Abstract

A fully automatic method is proposed for extracting human spine curve which is required for gait modeling. By means of the gait modeling, origin of the gait pathology of patients could be found. Our method is composed of two parts. The first part is the extraction of intervertebral disk positions where an efficient method is proposed. At the beginning of this part, all possible positions of intervertebral disks are located using a gradient-based method. Then, non-intervertebral disks are filtered out by a graph-based and an active shape model-based methods. In the second part, extracted disk positions are used by a vertebra registration method to segment spine vertebrae. Finally, spine curve is obtained by interpolating centers of segmented vertebrae using cubic spline.
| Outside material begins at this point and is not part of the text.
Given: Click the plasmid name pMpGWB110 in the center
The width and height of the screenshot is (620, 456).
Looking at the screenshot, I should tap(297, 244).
We tested our method with 13 MR data sets of patients. All disk positions of each MR data set were correctly extracted in the first part. The mean deviation of centers of segmented vertebrae that were obtained in the second part and used to interpolate spine curve was around 1.4 mm. Our method achieves a fully automatic extraction of the spine curve. The extraction of intervertebral disk positions in the first part of our method when compared to model-based methods and manual selection which were proposed in other papers is highly efficient. In the second part including the vertebra registration, a new similarity measurement method, which is used to guide the vertebra atlas fitting process, is proposed to solve the problem of changes in overlap. Through our experiment, results of spine curves are at a highly accurate level.